§ **What is required**: Every line in the entries where "Mereth" is found should be copied.

Start of Given records

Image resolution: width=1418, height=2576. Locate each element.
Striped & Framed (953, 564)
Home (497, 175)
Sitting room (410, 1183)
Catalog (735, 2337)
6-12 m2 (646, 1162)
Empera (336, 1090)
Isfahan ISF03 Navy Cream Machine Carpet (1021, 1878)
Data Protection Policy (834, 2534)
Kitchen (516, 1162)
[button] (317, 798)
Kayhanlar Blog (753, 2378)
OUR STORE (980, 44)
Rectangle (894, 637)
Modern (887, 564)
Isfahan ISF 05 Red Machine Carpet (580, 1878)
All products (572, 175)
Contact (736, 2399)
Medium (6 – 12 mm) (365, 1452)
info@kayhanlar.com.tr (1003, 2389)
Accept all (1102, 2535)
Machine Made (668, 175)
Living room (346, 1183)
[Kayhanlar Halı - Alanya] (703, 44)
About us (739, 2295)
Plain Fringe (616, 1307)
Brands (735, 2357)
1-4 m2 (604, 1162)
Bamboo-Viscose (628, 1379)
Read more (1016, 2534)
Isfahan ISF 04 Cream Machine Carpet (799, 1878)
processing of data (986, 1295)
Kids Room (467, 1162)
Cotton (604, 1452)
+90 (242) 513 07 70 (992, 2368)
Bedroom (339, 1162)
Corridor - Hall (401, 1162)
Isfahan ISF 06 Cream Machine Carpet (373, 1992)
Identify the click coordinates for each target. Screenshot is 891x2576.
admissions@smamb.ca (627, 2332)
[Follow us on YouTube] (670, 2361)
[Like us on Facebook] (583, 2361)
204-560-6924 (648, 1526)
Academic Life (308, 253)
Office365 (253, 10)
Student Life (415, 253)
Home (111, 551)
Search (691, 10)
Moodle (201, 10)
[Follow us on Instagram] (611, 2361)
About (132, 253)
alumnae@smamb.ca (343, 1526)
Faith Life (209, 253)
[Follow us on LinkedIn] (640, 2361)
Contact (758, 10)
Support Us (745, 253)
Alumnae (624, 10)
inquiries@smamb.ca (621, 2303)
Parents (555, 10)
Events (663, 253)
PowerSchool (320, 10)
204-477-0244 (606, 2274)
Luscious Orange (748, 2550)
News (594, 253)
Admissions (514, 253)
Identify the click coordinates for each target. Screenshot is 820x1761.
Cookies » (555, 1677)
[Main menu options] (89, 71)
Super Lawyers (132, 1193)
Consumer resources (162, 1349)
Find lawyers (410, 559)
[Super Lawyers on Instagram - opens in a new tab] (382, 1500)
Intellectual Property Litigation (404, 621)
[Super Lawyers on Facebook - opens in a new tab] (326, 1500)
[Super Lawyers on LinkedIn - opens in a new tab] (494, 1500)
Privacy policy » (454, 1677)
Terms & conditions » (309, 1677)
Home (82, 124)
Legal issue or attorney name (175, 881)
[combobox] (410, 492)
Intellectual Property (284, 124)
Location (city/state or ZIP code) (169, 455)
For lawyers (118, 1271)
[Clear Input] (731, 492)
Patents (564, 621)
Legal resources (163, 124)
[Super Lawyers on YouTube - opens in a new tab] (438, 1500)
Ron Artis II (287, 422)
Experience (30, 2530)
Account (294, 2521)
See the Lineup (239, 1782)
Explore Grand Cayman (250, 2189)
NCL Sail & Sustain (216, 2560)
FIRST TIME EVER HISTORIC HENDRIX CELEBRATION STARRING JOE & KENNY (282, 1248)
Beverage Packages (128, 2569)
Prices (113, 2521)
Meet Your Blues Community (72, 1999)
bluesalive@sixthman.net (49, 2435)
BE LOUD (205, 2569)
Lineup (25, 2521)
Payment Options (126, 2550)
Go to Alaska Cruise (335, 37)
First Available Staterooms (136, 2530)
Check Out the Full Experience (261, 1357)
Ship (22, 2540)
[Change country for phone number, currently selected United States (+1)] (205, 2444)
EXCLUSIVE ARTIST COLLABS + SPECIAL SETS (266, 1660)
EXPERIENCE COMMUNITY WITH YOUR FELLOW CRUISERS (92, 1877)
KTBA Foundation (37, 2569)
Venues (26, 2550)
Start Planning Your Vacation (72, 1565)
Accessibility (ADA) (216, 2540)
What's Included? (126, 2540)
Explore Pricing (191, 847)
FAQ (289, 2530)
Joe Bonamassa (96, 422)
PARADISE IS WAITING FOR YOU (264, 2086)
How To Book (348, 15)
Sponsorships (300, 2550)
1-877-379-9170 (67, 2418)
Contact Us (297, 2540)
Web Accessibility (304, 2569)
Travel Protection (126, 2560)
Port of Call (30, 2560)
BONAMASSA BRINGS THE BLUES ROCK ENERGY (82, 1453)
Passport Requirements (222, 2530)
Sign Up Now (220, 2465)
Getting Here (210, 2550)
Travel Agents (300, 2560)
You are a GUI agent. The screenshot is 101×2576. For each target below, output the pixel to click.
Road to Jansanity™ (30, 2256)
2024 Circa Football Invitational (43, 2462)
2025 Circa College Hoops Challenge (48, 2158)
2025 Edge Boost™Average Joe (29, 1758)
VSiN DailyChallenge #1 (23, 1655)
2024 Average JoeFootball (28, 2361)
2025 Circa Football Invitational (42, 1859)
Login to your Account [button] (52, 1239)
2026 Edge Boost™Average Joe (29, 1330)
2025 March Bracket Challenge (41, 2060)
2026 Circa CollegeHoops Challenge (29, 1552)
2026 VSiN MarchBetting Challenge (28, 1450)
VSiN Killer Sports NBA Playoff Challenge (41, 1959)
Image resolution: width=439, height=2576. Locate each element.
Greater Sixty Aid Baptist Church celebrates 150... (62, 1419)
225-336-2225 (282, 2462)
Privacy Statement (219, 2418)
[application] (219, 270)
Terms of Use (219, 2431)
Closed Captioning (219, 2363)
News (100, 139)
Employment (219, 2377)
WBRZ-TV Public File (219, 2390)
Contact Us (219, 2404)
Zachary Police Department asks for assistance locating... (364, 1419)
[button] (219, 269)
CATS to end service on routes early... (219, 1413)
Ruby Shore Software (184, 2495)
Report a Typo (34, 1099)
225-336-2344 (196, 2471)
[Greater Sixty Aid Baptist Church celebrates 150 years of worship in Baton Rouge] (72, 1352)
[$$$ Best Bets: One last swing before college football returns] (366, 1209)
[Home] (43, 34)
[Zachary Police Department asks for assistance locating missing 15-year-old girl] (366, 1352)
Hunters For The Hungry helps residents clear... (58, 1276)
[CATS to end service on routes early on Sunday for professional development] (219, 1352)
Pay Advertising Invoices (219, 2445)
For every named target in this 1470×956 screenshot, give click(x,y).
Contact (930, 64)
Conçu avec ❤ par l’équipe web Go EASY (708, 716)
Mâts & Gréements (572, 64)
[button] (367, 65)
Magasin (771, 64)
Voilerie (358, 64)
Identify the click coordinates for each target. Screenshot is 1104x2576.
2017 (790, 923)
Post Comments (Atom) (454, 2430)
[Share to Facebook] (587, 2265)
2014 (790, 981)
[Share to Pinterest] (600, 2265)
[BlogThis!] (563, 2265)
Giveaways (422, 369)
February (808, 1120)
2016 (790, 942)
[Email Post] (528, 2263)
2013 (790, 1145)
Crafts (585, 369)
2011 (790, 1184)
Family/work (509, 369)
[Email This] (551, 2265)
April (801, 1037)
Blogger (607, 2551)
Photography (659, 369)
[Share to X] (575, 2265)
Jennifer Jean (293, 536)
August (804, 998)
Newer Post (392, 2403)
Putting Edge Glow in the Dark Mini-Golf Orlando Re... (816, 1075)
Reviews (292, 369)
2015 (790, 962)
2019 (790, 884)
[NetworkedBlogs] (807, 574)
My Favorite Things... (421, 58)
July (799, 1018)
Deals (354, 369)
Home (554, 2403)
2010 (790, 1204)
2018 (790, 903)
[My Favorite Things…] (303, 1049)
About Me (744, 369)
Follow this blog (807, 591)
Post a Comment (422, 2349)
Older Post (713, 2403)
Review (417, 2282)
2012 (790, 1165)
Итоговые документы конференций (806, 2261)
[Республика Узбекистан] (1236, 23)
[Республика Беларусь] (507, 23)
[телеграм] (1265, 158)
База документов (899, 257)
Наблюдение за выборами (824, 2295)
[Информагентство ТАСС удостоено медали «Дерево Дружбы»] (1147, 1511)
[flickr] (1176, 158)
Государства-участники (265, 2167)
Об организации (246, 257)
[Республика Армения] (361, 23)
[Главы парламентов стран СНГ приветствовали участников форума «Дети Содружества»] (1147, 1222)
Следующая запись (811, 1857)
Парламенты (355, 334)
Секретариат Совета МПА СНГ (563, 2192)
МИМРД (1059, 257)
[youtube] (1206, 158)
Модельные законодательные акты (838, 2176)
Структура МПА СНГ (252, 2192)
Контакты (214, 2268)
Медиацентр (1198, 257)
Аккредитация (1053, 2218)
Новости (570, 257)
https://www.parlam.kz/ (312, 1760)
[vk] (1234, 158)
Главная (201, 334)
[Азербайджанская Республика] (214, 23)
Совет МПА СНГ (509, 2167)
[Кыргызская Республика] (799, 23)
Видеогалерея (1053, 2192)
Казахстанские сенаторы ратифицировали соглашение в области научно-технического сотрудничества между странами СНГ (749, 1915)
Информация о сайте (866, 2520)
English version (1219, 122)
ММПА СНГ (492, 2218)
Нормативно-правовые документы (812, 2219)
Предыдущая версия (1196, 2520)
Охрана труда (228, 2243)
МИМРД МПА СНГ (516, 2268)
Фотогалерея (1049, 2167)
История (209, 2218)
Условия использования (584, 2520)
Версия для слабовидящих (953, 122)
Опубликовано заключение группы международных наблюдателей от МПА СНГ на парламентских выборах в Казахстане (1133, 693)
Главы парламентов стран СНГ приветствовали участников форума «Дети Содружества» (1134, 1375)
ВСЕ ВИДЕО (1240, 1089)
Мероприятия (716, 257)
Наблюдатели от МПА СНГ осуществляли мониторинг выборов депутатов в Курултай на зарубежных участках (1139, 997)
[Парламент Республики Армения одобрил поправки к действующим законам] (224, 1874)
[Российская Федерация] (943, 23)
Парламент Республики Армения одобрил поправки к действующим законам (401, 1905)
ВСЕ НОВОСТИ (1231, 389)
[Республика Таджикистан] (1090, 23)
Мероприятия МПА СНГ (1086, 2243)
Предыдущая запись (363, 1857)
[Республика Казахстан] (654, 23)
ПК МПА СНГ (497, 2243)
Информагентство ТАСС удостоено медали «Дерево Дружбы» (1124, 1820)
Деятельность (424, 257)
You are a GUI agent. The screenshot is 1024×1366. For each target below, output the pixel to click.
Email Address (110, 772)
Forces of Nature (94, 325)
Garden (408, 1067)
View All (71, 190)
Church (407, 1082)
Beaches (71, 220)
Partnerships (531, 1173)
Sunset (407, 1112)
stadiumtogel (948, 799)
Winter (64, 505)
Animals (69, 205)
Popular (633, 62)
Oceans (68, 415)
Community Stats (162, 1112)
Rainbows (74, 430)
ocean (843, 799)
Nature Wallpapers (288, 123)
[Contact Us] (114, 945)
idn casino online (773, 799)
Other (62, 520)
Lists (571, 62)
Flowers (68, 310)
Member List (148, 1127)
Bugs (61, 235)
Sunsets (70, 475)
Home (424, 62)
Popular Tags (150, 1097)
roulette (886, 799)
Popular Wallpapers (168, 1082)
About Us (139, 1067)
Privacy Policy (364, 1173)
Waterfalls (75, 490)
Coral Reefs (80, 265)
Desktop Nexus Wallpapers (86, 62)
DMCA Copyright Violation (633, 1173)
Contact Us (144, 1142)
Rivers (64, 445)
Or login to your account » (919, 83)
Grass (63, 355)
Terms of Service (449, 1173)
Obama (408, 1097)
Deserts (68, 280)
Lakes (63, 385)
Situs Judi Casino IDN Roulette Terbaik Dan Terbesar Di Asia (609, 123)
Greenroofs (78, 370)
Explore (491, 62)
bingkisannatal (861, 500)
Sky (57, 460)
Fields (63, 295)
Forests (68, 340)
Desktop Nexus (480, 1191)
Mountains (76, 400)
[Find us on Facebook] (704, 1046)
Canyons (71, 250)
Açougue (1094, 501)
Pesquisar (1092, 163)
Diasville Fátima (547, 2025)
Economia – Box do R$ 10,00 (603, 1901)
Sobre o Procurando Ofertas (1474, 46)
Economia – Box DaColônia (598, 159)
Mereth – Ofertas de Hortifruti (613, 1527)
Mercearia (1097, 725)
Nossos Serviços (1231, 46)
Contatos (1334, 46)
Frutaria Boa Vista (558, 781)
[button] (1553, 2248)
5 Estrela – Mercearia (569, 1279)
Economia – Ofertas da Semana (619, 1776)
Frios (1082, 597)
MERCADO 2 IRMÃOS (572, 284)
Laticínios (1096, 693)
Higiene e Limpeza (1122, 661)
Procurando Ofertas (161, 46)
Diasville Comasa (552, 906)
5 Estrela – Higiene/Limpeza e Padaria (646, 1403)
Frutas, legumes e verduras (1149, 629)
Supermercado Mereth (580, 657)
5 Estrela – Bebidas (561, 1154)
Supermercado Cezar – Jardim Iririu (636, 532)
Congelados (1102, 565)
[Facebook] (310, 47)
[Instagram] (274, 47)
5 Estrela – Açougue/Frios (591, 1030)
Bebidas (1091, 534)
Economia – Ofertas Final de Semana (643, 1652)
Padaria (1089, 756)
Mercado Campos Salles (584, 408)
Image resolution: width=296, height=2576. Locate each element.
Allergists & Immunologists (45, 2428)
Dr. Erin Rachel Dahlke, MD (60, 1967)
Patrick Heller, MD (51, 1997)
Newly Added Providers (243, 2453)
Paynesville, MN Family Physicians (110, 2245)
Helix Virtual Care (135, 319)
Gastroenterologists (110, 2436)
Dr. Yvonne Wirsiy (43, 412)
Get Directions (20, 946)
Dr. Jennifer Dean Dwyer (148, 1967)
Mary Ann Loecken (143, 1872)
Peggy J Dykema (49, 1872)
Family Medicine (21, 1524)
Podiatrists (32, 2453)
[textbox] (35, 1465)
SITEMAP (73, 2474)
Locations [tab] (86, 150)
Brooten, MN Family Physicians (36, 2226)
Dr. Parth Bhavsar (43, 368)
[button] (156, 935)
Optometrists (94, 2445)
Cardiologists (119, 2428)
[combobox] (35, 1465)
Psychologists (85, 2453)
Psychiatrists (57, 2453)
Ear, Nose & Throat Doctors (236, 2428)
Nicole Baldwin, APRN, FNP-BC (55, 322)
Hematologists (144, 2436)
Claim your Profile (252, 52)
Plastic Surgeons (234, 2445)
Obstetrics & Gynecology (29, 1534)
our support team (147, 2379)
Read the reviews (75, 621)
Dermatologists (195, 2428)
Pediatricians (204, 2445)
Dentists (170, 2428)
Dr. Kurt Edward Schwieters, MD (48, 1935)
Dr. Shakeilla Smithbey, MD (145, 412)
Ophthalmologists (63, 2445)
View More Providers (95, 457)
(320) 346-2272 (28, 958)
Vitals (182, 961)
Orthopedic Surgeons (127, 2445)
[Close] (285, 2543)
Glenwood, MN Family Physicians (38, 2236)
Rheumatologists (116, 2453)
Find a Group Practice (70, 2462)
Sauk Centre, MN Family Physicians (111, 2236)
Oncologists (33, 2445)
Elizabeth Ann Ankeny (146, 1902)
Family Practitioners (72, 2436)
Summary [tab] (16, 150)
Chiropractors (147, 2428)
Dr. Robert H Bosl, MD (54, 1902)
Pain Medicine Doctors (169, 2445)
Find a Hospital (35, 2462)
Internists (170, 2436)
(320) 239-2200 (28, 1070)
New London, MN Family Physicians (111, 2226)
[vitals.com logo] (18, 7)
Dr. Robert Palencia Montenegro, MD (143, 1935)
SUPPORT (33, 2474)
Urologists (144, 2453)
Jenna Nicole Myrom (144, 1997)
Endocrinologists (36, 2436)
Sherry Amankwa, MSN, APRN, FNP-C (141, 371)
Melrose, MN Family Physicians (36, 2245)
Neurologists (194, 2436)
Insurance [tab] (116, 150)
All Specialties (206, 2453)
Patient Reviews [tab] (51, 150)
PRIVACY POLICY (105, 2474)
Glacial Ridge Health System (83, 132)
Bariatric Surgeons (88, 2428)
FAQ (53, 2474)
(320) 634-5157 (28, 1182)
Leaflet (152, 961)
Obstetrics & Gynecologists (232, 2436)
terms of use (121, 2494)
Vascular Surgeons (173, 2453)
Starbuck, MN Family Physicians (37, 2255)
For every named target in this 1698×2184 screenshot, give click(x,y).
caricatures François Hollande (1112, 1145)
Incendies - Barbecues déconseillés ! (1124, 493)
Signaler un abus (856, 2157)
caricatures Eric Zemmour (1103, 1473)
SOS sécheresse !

End of Given records

§ **Task answer**:
Mereth – Ofertas de Hortifruti (613, 1527)
Supermercado Mereth (580, 657)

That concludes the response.